Part 20 (2/2)
Did she love me? I wondered. Had jealousy alone prompted that speech?
Or was she really aware of the truth concerning the blue-eyed woman whom I had adored for those few fleeting days, and whom I was now seeking to hunt down as a criminal?
CHAPTER TWELVE.
”YOU! OF ALL MEN!”
”No,” I admitted, ”I was not aware who Aline Cloud was, nor did I know that you were acquainted with her.”
She started. She had unwittingly betrayed herself.
”I--acquainted with her!” she cried in a voice of indignation. ”You are mistaken.”
”But you know her by repute,” I said. ”Tell me the truth about her.”
She laughed, a light, nervous laugh, her eyes still fixed upon the water.
”You love her!” she exclaimed. ”It is useless for me to say anything.”
”No, no, Muriel,” I cried. ”I do not love her. How could I love her when I know nothing whatsoever of her? Why, I only saw her twice.”
”But you were with her a sufficient length of time to declare your love.”

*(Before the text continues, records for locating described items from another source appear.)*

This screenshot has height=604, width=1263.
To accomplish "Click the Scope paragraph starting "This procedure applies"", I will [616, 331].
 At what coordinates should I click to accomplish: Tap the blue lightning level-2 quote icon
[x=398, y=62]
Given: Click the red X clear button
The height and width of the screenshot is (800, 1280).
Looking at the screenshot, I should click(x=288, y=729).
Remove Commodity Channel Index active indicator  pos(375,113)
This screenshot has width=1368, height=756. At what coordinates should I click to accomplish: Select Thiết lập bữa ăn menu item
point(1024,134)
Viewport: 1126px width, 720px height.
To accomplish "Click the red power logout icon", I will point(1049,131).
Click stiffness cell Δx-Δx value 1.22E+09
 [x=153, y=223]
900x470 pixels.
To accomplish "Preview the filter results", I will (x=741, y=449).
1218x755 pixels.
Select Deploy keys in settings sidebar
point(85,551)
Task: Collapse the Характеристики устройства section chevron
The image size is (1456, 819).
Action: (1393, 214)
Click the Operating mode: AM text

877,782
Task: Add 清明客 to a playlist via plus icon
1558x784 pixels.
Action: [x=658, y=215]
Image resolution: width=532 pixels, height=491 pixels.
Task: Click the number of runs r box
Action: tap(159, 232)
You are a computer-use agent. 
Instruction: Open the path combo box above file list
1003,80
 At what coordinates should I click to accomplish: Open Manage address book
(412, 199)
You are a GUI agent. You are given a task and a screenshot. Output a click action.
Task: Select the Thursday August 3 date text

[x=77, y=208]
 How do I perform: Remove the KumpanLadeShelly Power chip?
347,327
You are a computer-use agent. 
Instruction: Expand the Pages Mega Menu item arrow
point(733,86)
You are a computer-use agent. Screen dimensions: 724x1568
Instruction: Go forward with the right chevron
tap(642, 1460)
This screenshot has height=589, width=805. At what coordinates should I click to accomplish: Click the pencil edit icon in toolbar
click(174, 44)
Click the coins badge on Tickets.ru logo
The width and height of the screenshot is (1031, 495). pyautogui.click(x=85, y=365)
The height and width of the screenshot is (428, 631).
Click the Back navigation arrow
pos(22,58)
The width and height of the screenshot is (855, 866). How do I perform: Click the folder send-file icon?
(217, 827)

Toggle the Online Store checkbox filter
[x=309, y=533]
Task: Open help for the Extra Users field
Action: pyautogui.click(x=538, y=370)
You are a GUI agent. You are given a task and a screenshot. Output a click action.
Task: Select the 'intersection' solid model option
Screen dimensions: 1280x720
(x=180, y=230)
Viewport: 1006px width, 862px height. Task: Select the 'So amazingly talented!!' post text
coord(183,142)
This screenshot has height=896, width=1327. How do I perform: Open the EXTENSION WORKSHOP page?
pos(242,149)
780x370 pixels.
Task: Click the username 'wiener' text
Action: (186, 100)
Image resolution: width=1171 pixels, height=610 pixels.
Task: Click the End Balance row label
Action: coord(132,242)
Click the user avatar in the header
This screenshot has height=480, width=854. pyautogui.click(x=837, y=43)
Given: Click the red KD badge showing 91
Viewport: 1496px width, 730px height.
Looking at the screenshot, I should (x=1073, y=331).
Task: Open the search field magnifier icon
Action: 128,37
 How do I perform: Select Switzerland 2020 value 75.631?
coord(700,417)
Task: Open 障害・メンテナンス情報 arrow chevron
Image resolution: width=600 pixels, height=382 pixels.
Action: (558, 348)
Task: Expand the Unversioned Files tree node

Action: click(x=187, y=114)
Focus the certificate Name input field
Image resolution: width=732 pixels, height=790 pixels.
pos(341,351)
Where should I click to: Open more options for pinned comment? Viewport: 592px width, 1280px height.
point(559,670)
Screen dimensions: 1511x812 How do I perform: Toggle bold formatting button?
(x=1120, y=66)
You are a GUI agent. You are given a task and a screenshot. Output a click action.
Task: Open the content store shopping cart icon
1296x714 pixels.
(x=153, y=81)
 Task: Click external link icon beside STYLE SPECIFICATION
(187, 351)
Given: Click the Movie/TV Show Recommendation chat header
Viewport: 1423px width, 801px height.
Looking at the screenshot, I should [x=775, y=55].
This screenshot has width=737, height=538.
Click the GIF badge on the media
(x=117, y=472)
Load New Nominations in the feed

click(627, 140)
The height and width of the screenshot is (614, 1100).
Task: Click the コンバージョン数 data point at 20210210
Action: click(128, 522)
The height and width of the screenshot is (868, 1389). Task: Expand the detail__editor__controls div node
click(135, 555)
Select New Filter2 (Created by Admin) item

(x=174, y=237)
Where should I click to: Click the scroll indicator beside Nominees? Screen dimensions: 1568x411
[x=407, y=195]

How could she know? I wondered. Aline herself must have told her. She uttered a falsehood when she declared that she did not know the mysterious fair-faced woman whose power was so mysterious and unnatural.
I was puzzled.
”Well,” I said at length, ”I admit it. I admit that in a moment of mad ecstasy I made a foolish declaration of affection--an avowal which I have ever since regretted.”
She gave me a pitying, scornful look, a glance which proved to me how fierce was her hatred of Aline.
”If you had told me of your fascination I might have been able to have explained the truth concerning her. But as you have thought fit to preserve your secret, no end can now be gained by the exposure of anything I know,” she said, quite calmly.
”What do you know about her, Muriel?” I inquired, laying my hand upon her arm in all seriousness. ”Tell me.”
But she shook her head, rather sadly perhaps. The bright expression of happiness which had illuminated her countenance until that moment had died away and been replaced by a look of dull despair. The sun shone down upon her brightly, the birds were singing in the trees and all around was gladness, but she seemed troubled and oppressed as one heartbroken.
”No!” she answered in a low tone, her breast slowly heaving and falling.
”If you have really escaped the enthralment it is enough. You may congratulate yourself.”
”Why?”
”Merely because you have avoided the pitfall set in your path,” she answered. ”She was beautiful. It was because of her loveliness that you became entranced, was it not?”
”There is no necessity to conceal anything,” I said.
”You speak the truth.”
”And you had some ill.u.s.trations of the evil influence which lay within her?” Muriel asked.